# CHALLENGE
Copy out the entries verbatim, from the line containing "Open Options via the gear icon" through the line containing "will (50, 123).", including both of those lines.

# DATA EXCERPTS
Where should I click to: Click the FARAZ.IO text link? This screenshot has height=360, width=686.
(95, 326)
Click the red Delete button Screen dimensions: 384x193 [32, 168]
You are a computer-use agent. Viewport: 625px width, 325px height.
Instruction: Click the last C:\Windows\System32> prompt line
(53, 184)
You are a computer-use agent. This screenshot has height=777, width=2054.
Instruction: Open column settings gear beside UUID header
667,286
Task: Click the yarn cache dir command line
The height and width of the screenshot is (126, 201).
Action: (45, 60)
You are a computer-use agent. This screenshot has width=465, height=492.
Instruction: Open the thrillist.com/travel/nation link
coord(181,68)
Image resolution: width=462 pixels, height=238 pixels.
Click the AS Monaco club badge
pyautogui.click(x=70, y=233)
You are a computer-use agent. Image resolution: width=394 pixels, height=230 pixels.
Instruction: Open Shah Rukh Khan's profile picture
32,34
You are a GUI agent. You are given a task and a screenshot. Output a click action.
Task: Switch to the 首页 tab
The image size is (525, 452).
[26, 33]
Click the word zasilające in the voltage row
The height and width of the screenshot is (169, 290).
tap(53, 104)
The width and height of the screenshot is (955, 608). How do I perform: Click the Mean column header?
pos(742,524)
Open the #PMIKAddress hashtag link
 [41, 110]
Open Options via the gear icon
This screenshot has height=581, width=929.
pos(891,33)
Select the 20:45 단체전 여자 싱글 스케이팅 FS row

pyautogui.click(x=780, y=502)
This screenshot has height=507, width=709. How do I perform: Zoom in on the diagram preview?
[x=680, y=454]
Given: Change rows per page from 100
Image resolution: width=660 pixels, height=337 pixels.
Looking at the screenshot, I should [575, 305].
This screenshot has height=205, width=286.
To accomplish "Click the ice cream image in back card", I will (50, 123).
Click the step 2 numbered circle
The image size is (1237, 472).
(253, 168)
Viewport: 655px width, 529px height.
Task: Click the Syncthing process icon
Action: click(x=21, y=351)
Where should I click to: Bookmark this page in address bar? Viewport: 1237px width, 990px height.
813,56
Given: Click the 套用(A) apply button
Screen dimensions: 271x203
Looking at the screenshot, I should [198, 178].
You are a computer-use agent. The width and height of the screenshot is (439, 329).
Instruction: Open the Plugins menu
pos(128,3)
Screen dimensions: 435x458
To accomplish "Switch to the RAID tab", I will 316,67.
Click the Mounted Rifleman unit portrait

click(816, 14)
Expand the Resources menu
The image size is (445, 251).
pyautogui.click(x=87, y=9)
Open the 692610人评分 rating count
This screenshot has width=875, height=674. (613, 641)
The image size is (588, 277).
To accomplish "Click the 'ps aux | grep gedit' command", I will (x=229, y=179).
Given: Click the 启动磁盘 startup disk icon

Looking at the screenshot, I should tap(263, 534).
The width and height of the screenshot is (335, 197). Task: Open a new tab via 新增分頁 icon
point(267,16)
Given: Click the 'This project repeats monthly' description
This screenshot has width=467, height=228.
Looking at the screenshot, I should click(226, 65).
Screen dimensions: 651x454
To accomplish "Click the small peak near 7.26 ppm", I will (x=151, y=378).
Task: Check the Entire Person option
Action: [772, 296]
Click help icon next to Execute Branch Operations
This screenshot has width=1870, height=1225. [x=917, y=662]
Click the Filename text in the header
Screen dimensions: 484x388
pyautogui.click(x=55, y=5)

# TASK OUTPUT
Open Options via the gear icon
This screenshot has height=581, width=929.
pos(891,33)
Select the 20:45 단체전 여자 싱글 스케이팅 FS row

pyautogui.click(x=780, y=502)
This screenshot has height=507, width=709. How do I perform: Zoom in on the diagram preview?
[x=680, y=454]
Given: Change rows per page from 100
Image resolution: width=660 pixels, height=337 pixels.
Looking at the screenshot, I should [575, 305].
This screenshot has height=205, width=286.
To accomplish "Click the ice cream image in back card", I will (50, 123).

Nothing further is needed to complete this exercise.